_Raw data_:
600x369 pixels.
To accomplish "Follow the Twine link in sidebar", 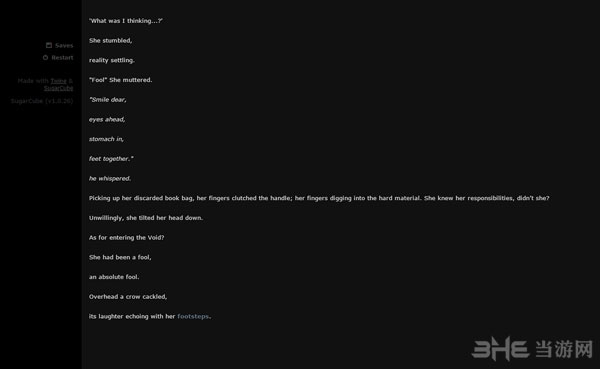I will [59, 81].
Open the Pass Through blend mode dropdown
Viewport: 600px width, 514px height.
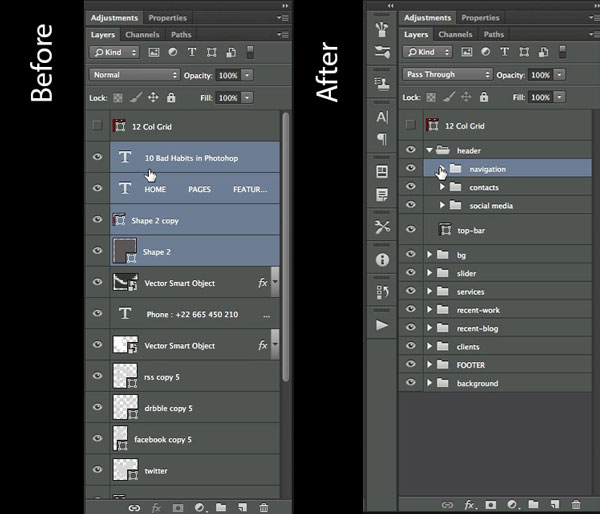(x=447, y=75)
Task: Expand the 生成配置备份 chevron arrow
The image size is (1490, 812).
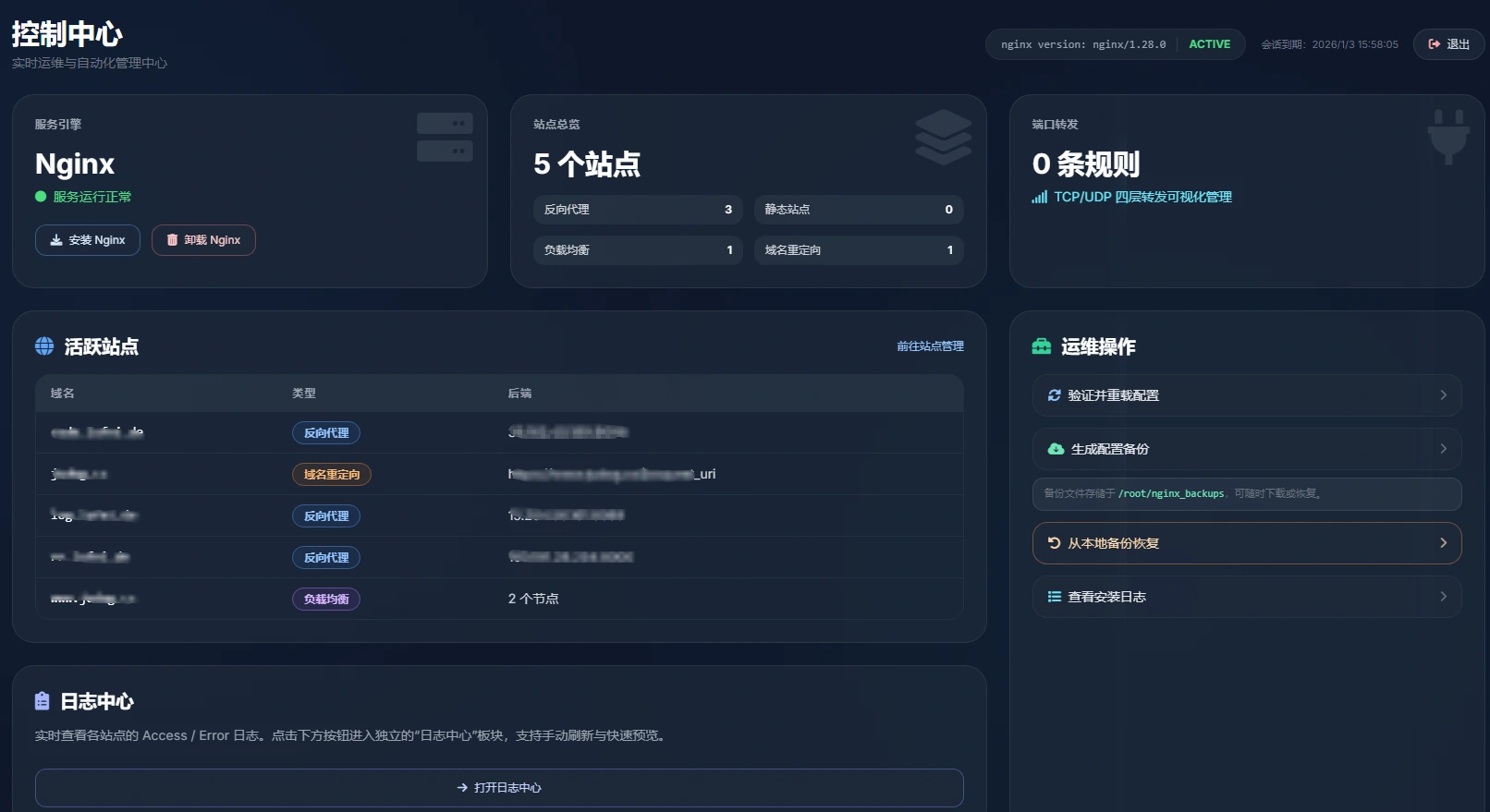Action: [1443, 449]
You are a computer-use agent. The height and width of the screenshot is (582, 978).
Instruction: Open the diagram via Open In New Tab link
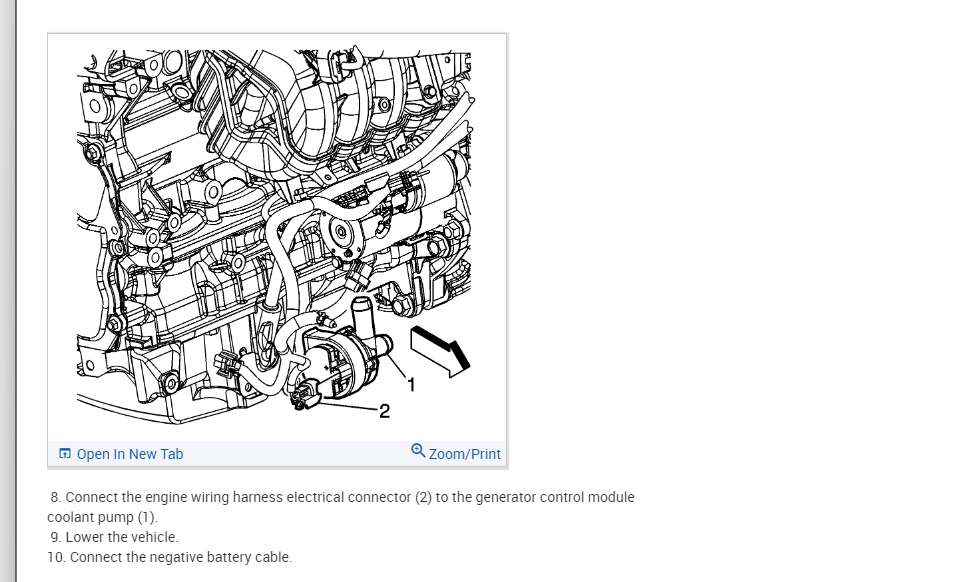point(130,454)
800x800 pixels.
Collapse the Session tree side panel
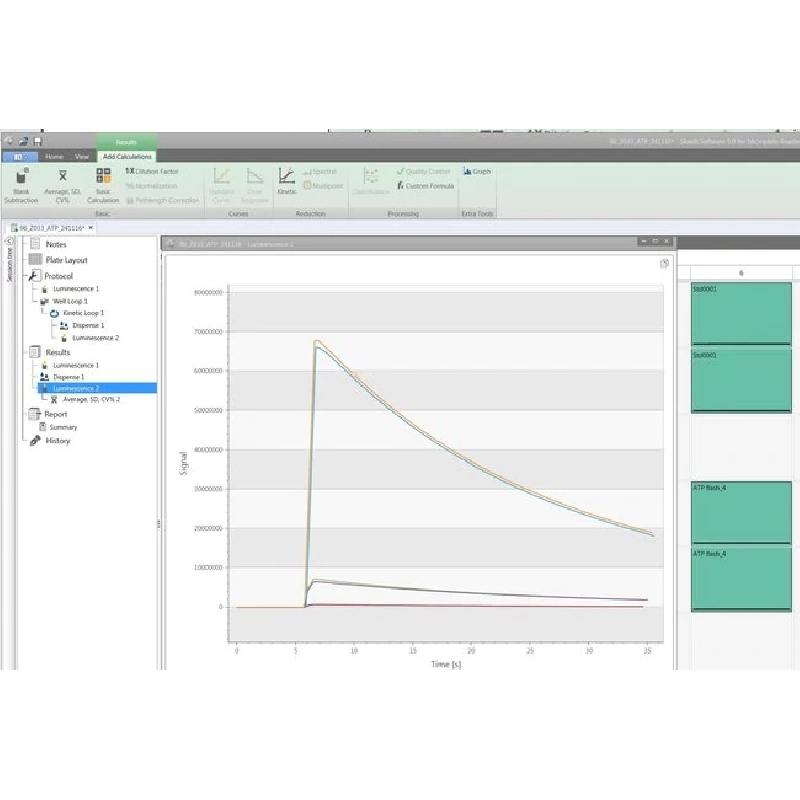[9, 242]
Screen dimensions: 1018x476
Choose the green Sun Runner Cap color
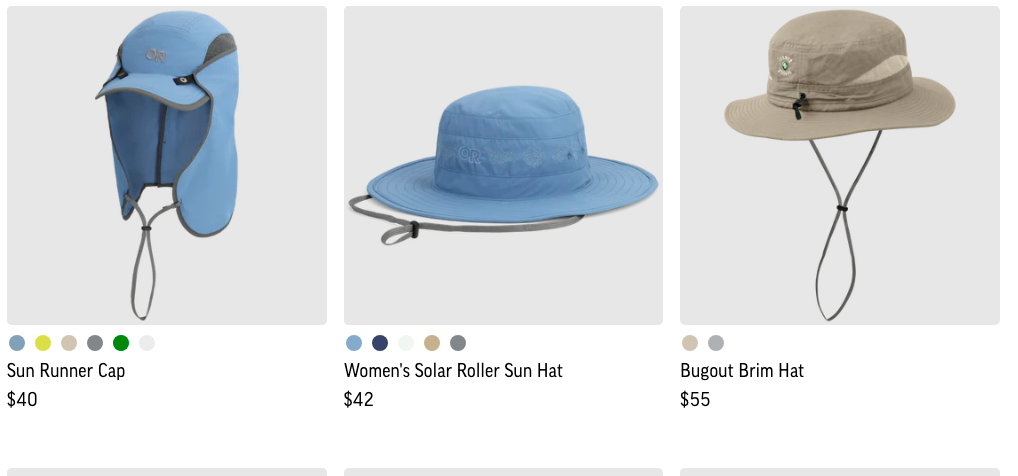[121, 343]
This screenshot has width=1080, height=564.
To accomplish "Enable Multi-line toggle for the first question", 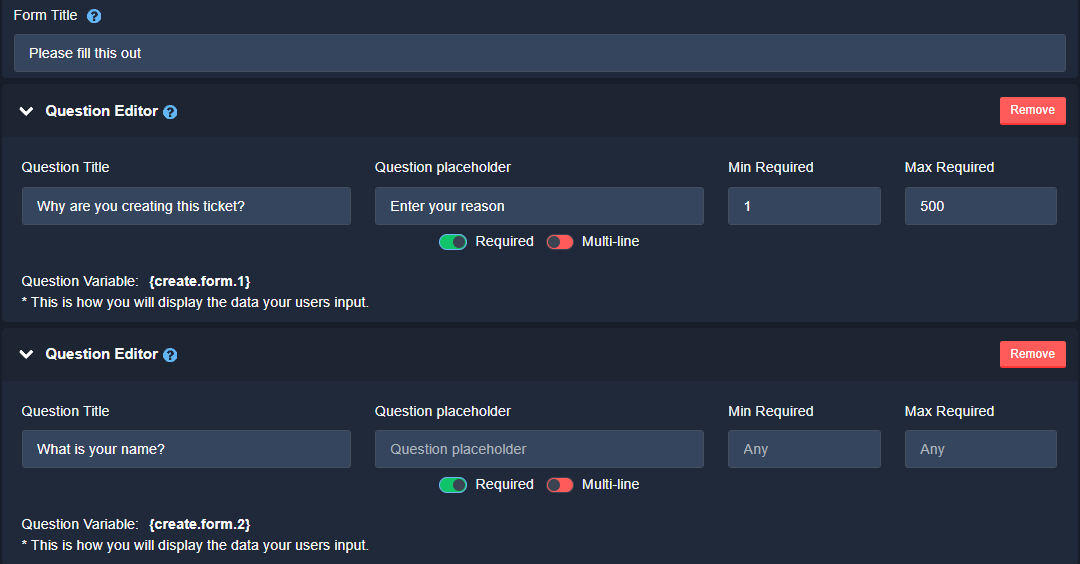I will [560, 242].
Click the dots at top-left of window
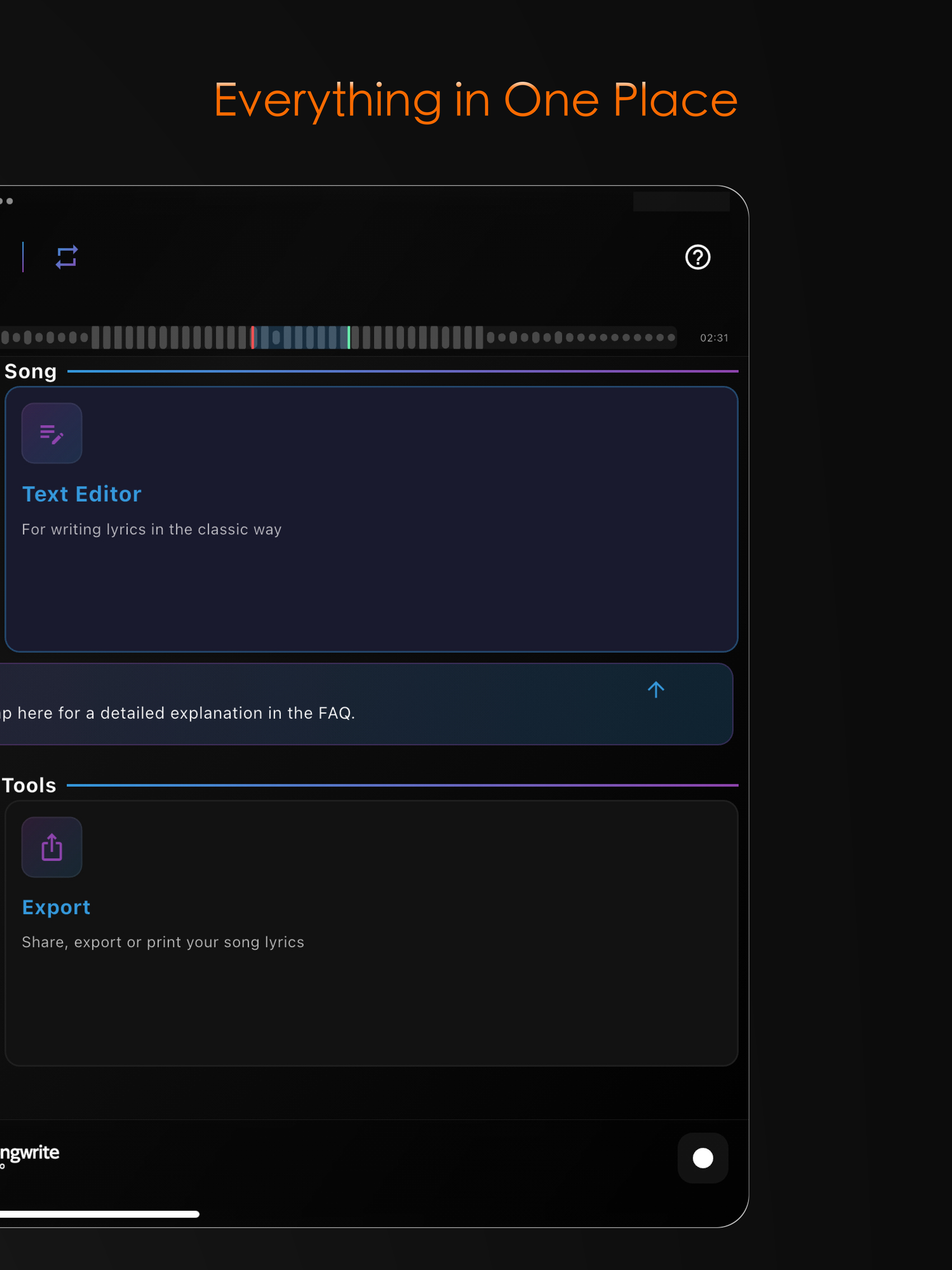Screen dimensions: 952x1270 click(7, 201)
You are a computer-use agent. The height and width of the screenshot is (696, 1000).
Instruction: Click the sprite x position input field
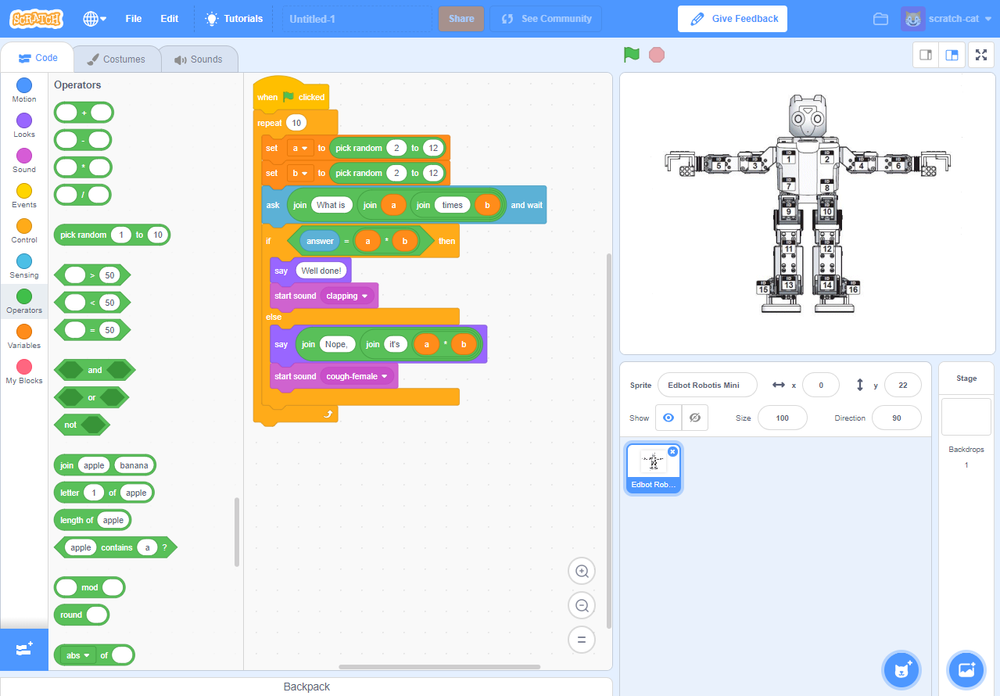click(x=820, y=384)
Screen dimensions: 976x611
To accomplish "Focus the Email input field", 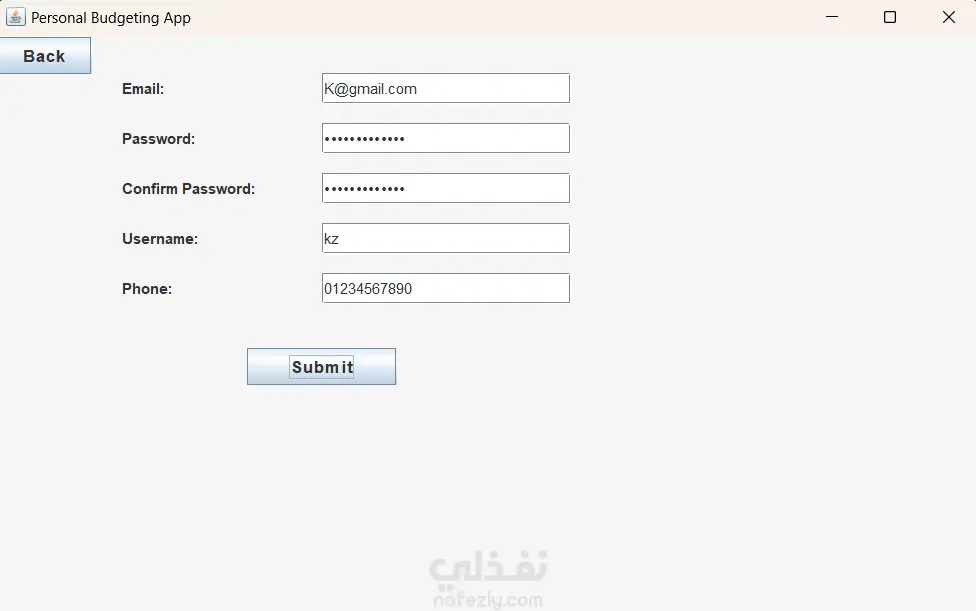I will 445,88.
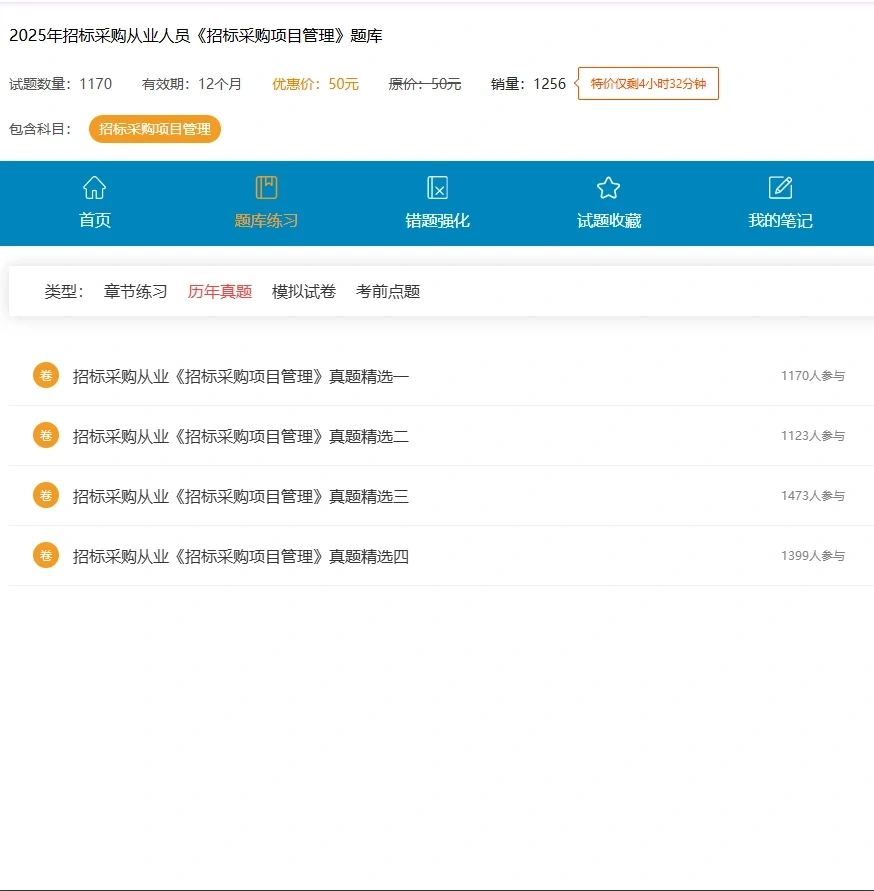Click the 优惠价 50元 price text
This screenshot has height=891, width=874.
313,84
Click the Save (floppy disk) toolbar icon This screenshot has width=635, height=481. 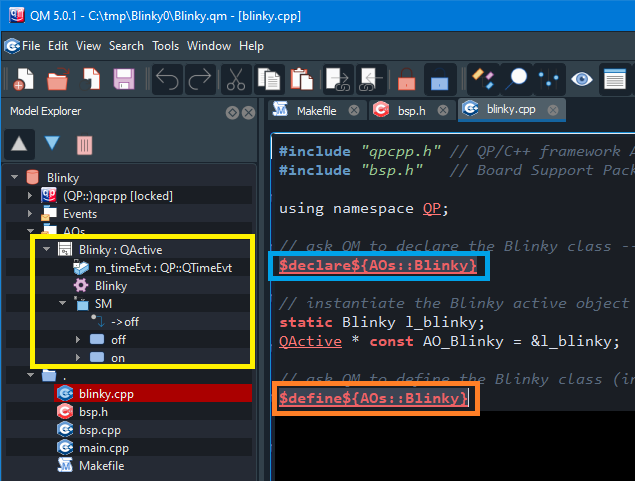[x=124, y=79]
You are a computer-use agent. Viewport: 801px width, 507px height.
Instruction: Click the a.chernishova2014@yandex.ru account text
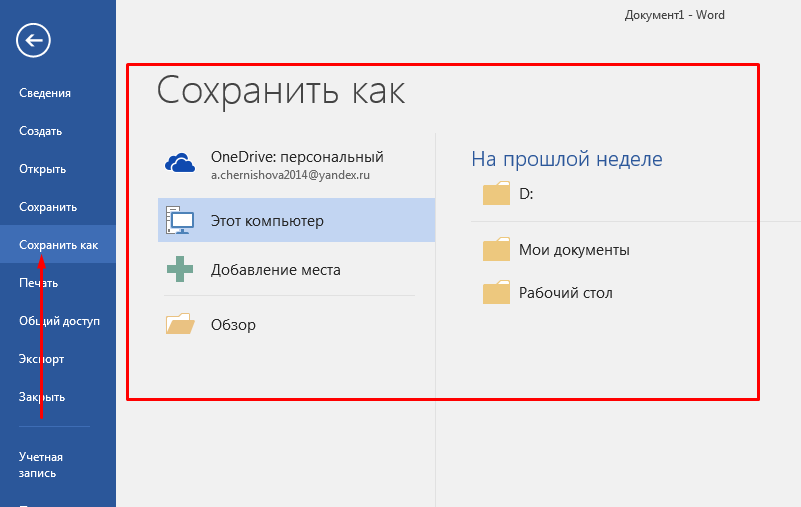289,174
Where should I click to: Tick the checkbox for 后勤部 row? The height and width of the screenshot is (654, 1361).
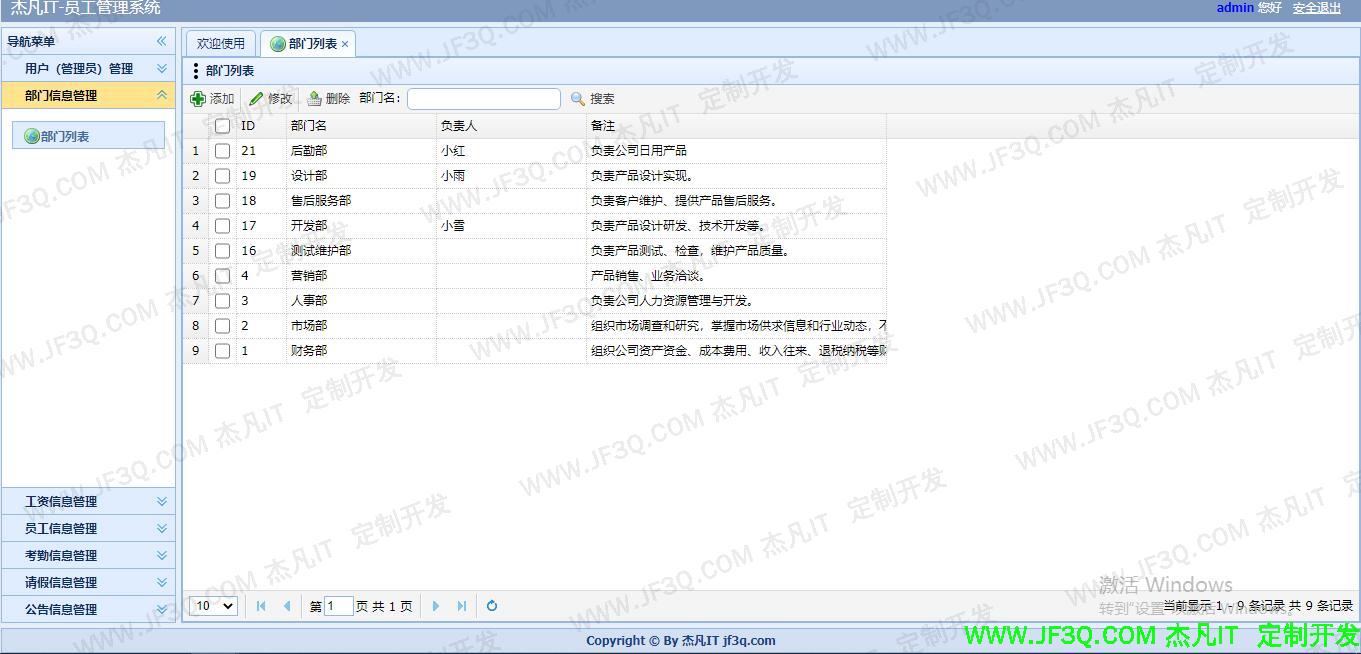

_What to do_:
Lines with the word "agent": how many are there in the material? Answer with the number alone.

_Reply to the exercise_:
3